Not a Day for Mascara

I really need to invest in some good waterproof mascara. The mascara I have right now is not so waterproof. I hardly wear it, because I cry pretty much all the time. But today I was feeling pretty confident and happy, so I put that mascara on, and headed out the door.

First thing at work, we had a devotion with the entire content team. A guy who is new to our content team led today. He asked us to turn to Psalm 139. My heart jumped. Do you remember that I wrote a blog post a couple of weeks about Psalm 139? Probably not. So if you need a refresher, click here. For some reason, when I found out that we were talking about Psalm 139, I wondered, "Are he and his wife struggling with infertility?" I immediately shook that thought out of my head, and just assumed we were going to talk about babies or something. I was prepared to act like I got a phone call so I could walk out of the room.

Then he began to talk about how he had originally viewed that verse, and now through life's circumstances, he is looking at it from a different angle. Just like me, he had previously read that verse and thought about babies, and the sanctity of life, and whatnot. And that's a great perspective on that verse. But also, just like me, he started to talk about how infertility has made him and his wife read the verse differently. He talked about how we can shake our fists at God in anger for how he has formed our bodies, or we can yield to Him, and trust that He is using us for His glory.

I had the hardest time not bursting into tears. It was unreal to me that just a week or so ago I had been going through this chapter and praying that God would remove my anger and hatred of my body, and now my coworker was talking about the same exact verse, the same exact situation, the same frustrations. If I wasn't so incredibly secretive about my infertility (and my blog) I would assume he had been lurking on my blog.

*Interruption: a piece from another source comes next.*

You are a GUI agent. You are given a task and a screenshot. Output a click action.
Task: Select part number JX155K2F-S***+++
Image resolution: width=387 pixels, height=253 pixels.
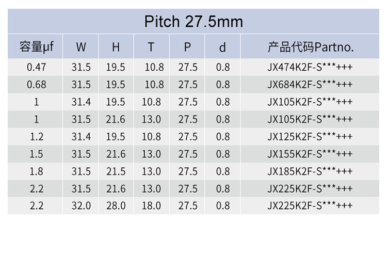click(x=310, y=154)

Next we split into small groups to pray. We prayed over a few prayer requests, but then a different coworker (who as far as I know is also unaware of my issues) began praying for all infertile couples. He prayed for God to bless their wombs and to comfort them. I didn't hear the rest of the prayer because at that point I was for real crying, and unfortunately very concerned about my mascara (shallow?).

I've been praying that God would work in my heart and life. I have been begging Him to help me to yield to His spirit. I have been asking Him to show me his power and love (and acknowledging that that does not have to come packaged as a baby, although I still have my fingers crossed!). I can tell that my heart is changing. And I can tell God is orchestrating different encounters to change my heart, encourage me, show me His love.

Today I don't feel alone. I don't feel ignored. I don't feel guilty, but forgiven. I don't feel hopeless, but hopeful. Today I feel thankful. Today I don't feel tired.

And tomorrow, I'm going to wear that mascara!